A court in Hong Kong has sentenced Catholic media mogul and pro-free expression activist Jimmy Lai to a second jail term, this one for14 months, for participating in an unauthorized assembly in 2019.
The 73-year-old Lai, was among 10 pro-democracy politicians and activists also sentenced on May 28 on similar charges, ucanews reported.
Lai who has criticized China’s policies in Hong Kong was given the new prison sentence over his role in an unauthorized assembly on Oct. 1, 2019, during one of the city’s pro-democracy rallies that year, said Reuters.
He has been in jail since December after being denied bail in a separate national security trial.
Lai faced three charges under the new law, introduced by China in 2020 in response to the protests, including collusion with a foreign country.
“Lai is one of the most prominent supporters of Hong Kong’s pro-democracy movement,” said the BBC.
With estimated wealth of US$1 billion from clothing and media ventures, Lai is one of the most prominent faces of the pro-democracy movement in the former British colony, according to UCA.
His company, Next Digital, publishes Apple Daily, a popular newspaper with a pro-democracy tilt and critical of Hong Kong’s pro-Beijing leadership under Chief Executive Carrie Lam and the authoritarian rule of the Chinese Communist Party.
Apple Daily is viewed among the last exponents of the free press in the Chinese-ruled territory that UCA said faces one of the most difficult periods in its political history since the British 1997 handover.
Lai has been already serving a sentence in prison and faces two charges of subversive and seditious acts, which can carry life imprisonment if convicted under Hong Kong’s draconian national security law.
“If they can induce fear in you, that’s the cheapest way to control you and the most effective way and they know it.

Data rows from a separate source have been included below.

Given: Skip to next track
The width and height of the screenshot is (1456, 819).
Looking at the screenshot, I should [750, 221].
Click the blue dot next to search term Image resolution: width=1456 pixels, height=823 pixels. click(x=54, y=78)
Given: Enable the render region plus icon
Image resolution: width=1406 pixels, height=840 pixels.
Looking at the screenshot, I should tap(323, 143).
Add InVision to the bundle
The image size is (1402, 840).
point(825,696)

The only way to defeat the way of intimidation is to face up to fear and don’t let it frighten you,” Lai told BBC News.
Earlier in May, Hong Kong authorities sent threatening letters to Lai and branches of banking groups HSBC and Citibank, warning them of seven-year jail sentences for any dealings with the billionaire’s accounts in the city.
Hong Kong’s Security Secretary John Lee signed the letters and announced earlier that he had frozen assets of Lai including his bank accounts and his stake of 71.26 percent in Next Digital, which is estimated to be worth $45 million.
“I am exercising the power because Lai has been charged with two offenses of collusion with other countries or external forces to endanger national security,” Lee told journalists on May 27.
“It is my duty to specify in my notice to the relevant parties what will be the consequences if they fail to comply with my direction.”
Critics charge that by attempting to crush Lai and Apple Daily, Beijing is attempting to crush the once-vibrant and independent media industry in the city altogether.